Chinese Language keyboard input

china, printing, characters, moveable type
Frame holding wooden moveable type for Chinese characters. 29.5 x 21.5 x 3.5 cm. Late Ming dynasty or early Qing dynasty. Held at Ningxia Museum, Yinchuan. Image by BabelStone available under a Creative Commons License

The Chinese language with its thousands of individual characters has advantages and disadvantages. One clear benefit is that written Chinese is much more compact than English so books and letters take less space. But the main disadvantage came in modern times with the increasing use of keyboards. At one point it looked like Chinese would move completely away from using written characters.

Telegraph

The coming of the telegraph in the mid 19th century posed the first challenge. The telegraph communicated with just two signals: dots and dashes made by short or long presses of the key with a pause in between.

morse, code, encoding
Morse Telegraph (1837), historical collection of France Telecom, Telecommunication City in Pleumeur-Bodou, France. Image by Zubro available under a Creative Commons License

To send English text a sequence of dots and dashes was sent representing each letter of the alphabet. Morse code uses an interesting encoding, the letters are given different lengths according to how often they occur. This is a more compact scheme than encoding every letter with a block of five dots or dashes. Instead the most frequent letters are encoded with just one or two tones for example ‘e’ with a single dot and ‘a’ with dot-dash while less frequent ones take more for example ‘q’ dot-dot-dash-dot, ‘x’ dot-dash-dot-dot. This approach makes the length of message considerably shorter and less time to transmit and receive.

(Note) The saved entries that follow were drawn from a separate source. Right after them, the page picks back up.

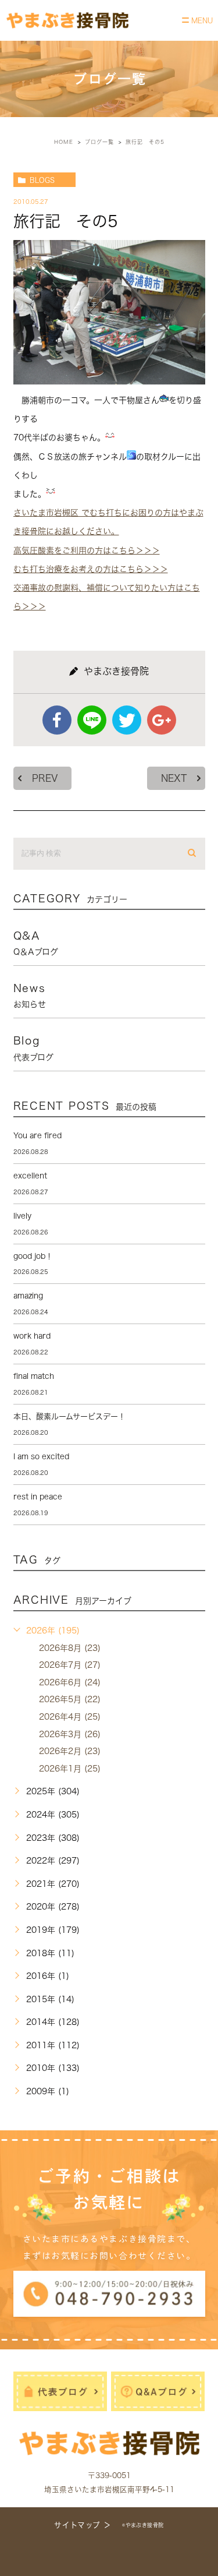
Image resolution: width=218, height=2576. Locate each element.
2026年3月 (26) (70, 1734)
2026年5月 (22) (70, 1699)
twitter (126, 720)
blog (33, 1048)
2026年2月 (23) (70, 1751)
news (29, 995)
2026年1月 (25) (70, 1769)
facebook (57, 720)
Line (91, 720)
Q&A (35, 943)
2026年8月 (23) (70, 1648)
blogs (42, 180)
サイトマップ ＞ (82, 2525)
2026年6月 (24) (70, 1682)
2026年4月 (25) (70, 1717)
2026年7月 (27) (70, 1665)
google (161, 720)
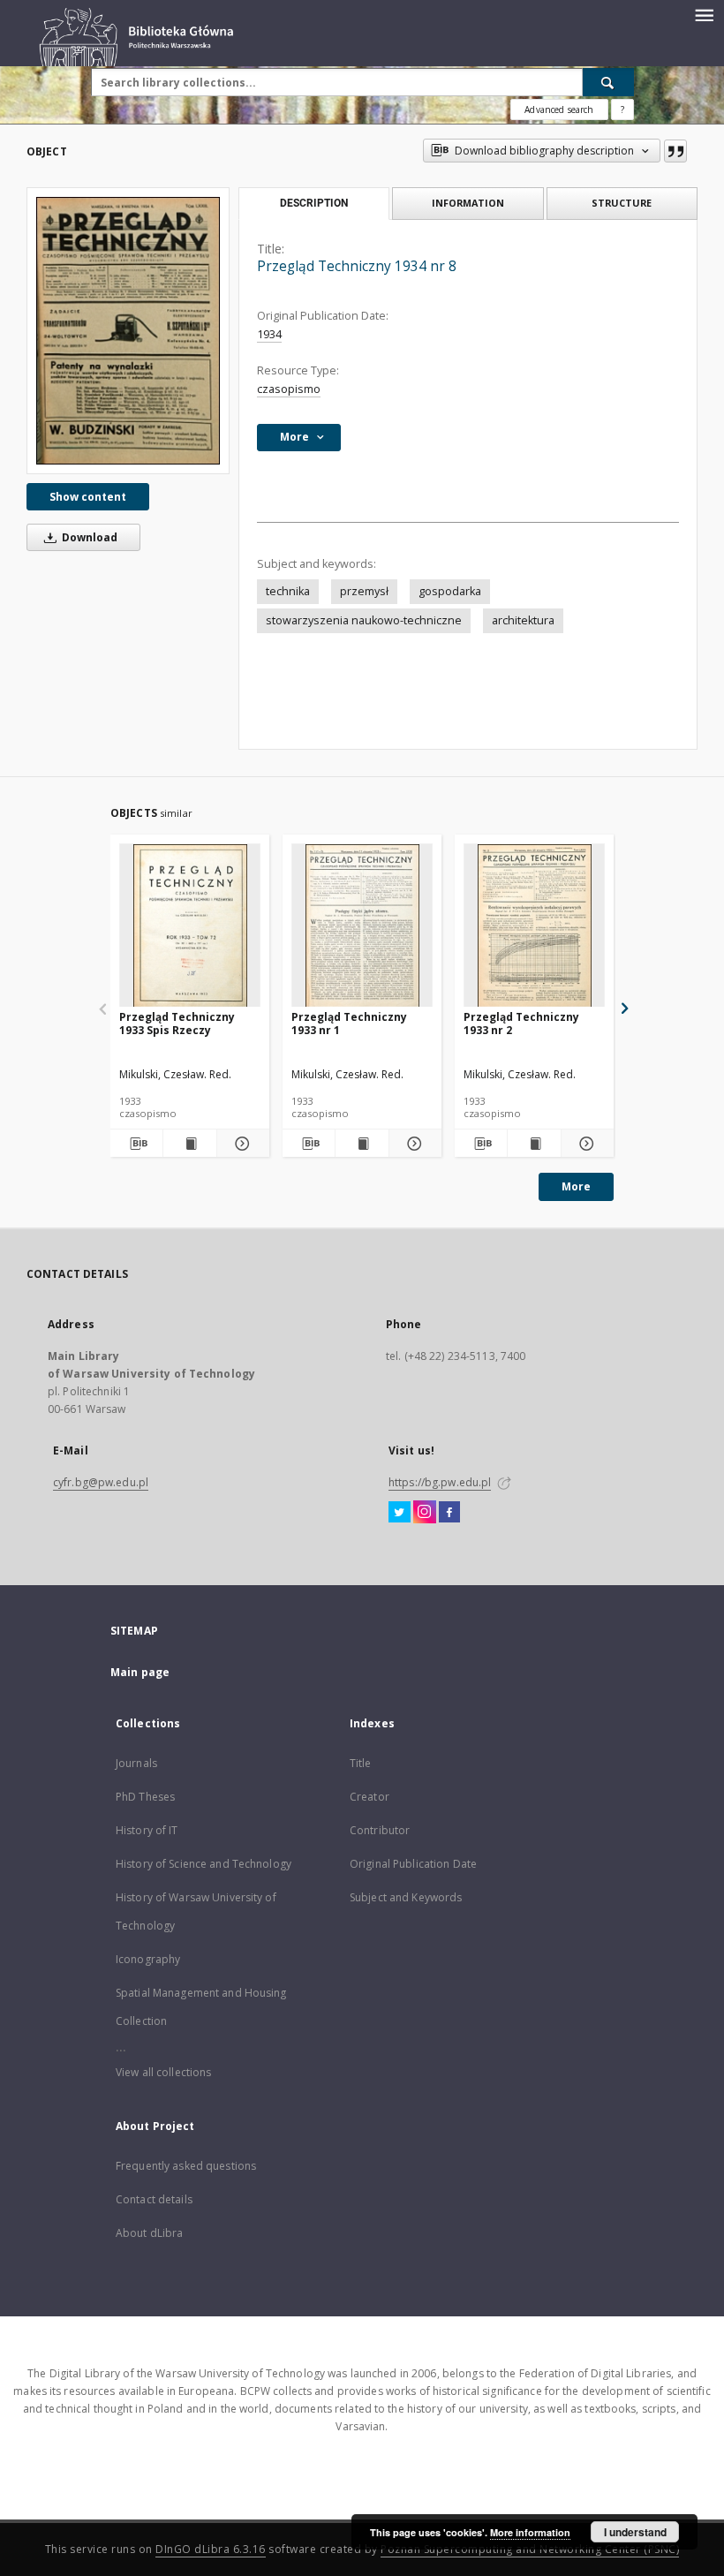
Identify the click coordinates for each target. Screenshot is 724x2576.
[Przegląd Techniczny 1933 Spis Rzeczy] (190, 926)
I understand (635, 2532)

But how could the telegraph system be adapted from an alphabet of 26 letters to written Chinese with thousands of different characters? The approach used was to assign a unique number to every character and transmit the digits of the number in standard Morse code. The receiver then had to look up the number in a table and write down the appropriate character.

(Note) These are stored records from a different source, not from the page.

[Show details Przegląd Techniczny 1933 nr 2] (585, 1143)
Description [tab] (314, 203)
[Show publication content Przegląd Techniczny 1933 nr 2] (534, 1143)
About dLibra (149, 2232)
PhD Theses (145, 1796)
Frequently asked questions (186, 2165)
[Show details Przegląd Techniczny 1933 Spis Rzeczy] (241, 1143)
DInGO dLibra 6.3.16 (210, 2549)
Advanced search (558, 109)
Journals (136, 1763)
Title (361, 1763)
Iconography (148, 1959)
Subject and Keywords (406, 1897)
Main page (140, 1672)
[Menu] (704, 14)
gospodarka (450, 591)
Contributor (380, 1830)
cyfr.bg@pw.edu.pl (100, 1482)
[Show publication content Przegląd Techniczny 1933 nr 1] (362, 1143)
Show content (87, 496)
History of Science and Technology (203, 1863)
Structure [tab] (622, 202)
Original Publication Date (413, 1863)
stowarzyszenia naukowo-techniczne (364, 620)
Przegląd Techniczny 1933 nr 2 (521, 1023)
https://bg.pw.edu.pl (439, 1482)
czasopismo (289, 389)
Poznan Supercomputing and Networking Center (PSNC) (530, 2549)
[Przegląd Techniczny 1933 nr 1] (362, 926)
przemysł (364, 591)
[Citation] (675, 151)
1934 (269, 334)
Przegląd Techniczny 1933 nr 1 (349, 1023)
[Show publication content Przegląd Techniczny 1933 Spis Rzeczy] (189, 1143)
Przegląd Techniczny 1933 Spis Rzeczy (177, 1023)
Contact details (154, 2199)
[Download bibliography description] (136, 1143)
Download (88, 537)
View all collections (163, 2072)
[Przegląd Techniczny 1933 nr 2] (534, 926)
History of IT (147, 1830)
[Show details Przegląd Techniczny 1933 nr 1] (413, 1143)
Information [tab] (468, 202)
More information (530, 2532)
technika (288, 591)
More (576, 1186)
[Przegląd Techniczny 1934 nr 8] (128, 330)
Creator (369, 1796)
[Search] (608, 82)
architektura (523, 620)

typesetting, characters, printing
A drawing of a classical typesetter's sorting case. 1740. Image by Christian Friedrich Gessner available under a Creative Commons License

Moveable type

Printing was invented long ago in China and printers faced the same problem. In English you put together individual letters from a case full of reusable letters. These were cast in lead and had good durability. But for Chinese how to quickly find the wanted character among thousands?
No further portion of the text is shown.